Das Badewannenthermometer sagt 24°C. Kälter als erwartet, aber doch angenehm für ein entspannendes Bad. Beschwerlich, glitschig und nicht ungefährlich ist der Abstieg über Lehm, ein Schneefeld und teilweise in einem Bach. Das Gefühl in der Schwefelbrühe eines kleinen Explosionskraters zu dümpeln ist allerdings einmalig, der Geruch den man danach mit sich trägt auch. Aber Niemand konnte sich beschweren, denn nach Verlassen ausgetretener Pfade in Richtung Suðurskörð begegne ich erneut während der nächsten zwei Tage keiner Seele.

Nur ein paar Meter weiter, getrennt von einem dünnen Felsriegel, liegt der Öskjuvatn. Eiskalt und mit 220m einer der tiefsten Seen Islands. Die vulkanischen Kräfte haben hier ein Paradies von Formen und Farben in Mitten der Lavawüste geschaffen. Das Geheimnis der Askja wird von Außen gut durch den umgebenden Gebirgswall der Dyngjufjöll geschützt. Bereits am zweiten Tag der Wanderung, im Heilagsdalur, konnte ich weit im Süden die unscheinbaren Bergwälle der Dyngjufjöll erkennen. Der erste Blick auf den ruhig liegenden See, nach einer Woche zu Fuß in der trockenen Lavawüste, bleibt unvergessen. Ein Traum ging in Erfüllung!

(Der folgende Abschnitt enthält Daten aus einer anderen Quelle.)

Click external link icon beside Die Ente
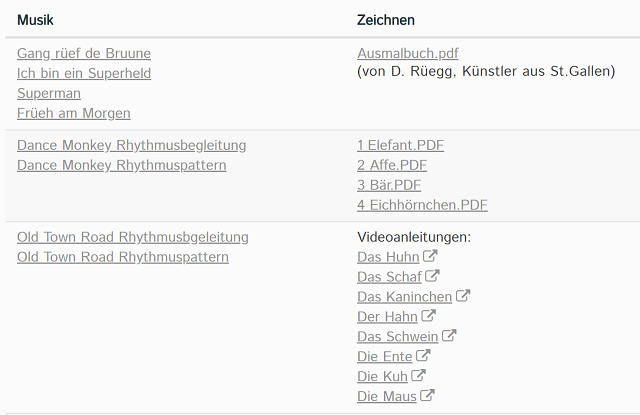The image size is (640, 415). 423,355
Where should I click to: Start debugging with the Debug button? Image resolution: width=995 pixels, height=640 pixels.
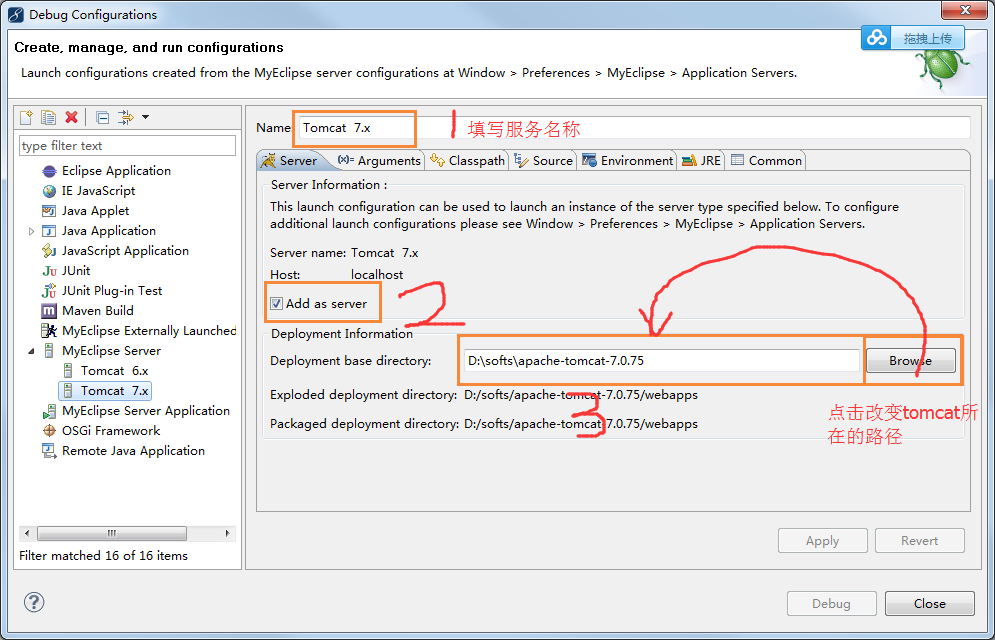click(x=831, y=603)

Ein andere Welt in der anderen Welt...

1875 gab es eine große plinianische Eruption bei der die Caldera anschließend, durch unterirdisch nach Norden in die Sveinagjá entweichende Magma, nach und nach zusammenbrach. Der massenweise produzierte Bimsstein ist heute noch allgegenwärtig. Diese vulkanische Eposide, das Askja-Feuer, dauerte mit diversen Rissbildungen und weiteren kleinen Ausbrüchen bis 1930. Eine beeindruckende Beschreibung dieser Vorgänge findet man in William Lord Watts Expeditionsbericht "Across the Vatna Jökull" von 1876. Auch der heutige "Badesee" war zu dieser Zeit nicht ganz so einladend:
"Upon looking into it, for a long time nothing could be seen but dense clouds of steam and loam which were rising from it with intermittent violence; but after a while a large portion of the margin slipped in, and stopping the steam for a few moments, enabled us to discern a black funnel-shaped pit tapering towards the bottom, from which huge volumes of steam were again begining to rise; then came a sudden burst of hot steam, loam, and stench, which again compelled us to make a precipitate retreat." (Zitat aus der Onlineversion auf Isafold.de)

Steinschlaggefahr besteht auch heute noch an den steilen Hängen der Caldera und des Viti. Beim Aufenthalt im kleinen Höllenkrater lösten sich von der senkrechten westlichen Kraterwand mehrfach Felsen und stürzten unter lautem Getöse in den See. Auch am Öskjuvatn hält die Stille oft nur wenige Minuten bis zur nächsten Felslawine.

Eine Urlandschaft in ständiger Veränderung...

Erdbebenschwärme kündigen weitere Aktivität an, die Frage ist nur: Wann?